First of all: Action = Good. A drawback to social media is that it can seduce you into believing you’ve done something significant by using your powerful “like” or “share.” In addition to all our good work at the keyboard, we need to get out and participate at some point.

So… recently I volunteered for local efforts for the One Billion Rising V-Day protests/flashmob dance/events on the Communications Team and found myself reinvigorated with a shot of feminism that felt echo-y of the mid 80s.

The involvement also raised a few questions for me.

In addition to volunteering, my friend and I challenged ourselves to participate in a flashmob dance. We watched the youTube instructional video – predominantly African American young women from a Brooklyn school, choreographed by the prominent Debbie Allen, also African American. And we went to a rehearsal in Oakland where only a handful of people of color showed up. She’s Chicana, I’m mixed heritage Asian/Jewish, and there we were in Oakland, a tremendously racially diverse place surrounded by white people… weird and wrong.

I had two reactions, one was: this is awful, god what poor outreach, ugh, can we do this? And two: thank god for the goodness of good white people and their showing up … I know, weird too, but humor gets me through…

Because I had some insider knowledge, I know that people of color were involved but not in the majority for planning. I also know there wasn’t any money involved and many were working full-time jobs AND volunteering to get this thing off the ground.

Regardless, it was very retro in a bad way that a group of feminist events felt overly white. At the risk of sounding like a political Carrie Bradshaw: Is feminism always going to feel like a white thing?  Even when there are people of color involved?

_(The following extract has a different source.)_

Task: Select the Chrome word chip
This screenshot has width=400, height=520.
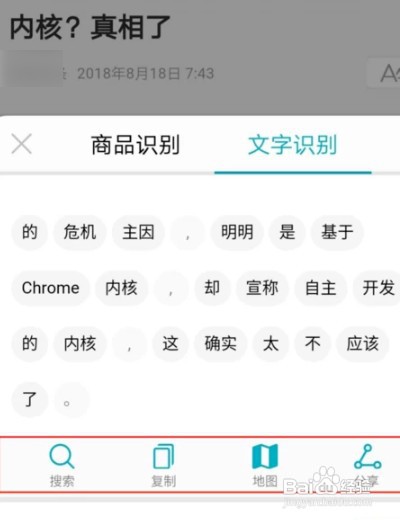Action: tap(51, 288)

Seems to me, it’s still the case that unless it is a people of color-defined organization, or maybe a youth group, activism around women’s issues (and other areas btw…) in America still has an 80s feel regarding race.

What was heartening was all the footage from around the world, New Delhi, City of Joy in eastern Democratic Republic of Congo, all over Europe. Even seeing the celebrities come out and participate was a good thing. Because it’s a good idea – dancing and rising up all on one day to bring attention and a positive vibe to something so awful and in need of a world movement everyday… not THE solution, but part of all the work that needs to get done.

P.S. Not to be preachy, but action still does = good… back away from the keyboard, give your thumb a rest and try it (if you haven’t lately). Sometimes the action isn’t perfect, but if you’re not there you can’t engage to make it better.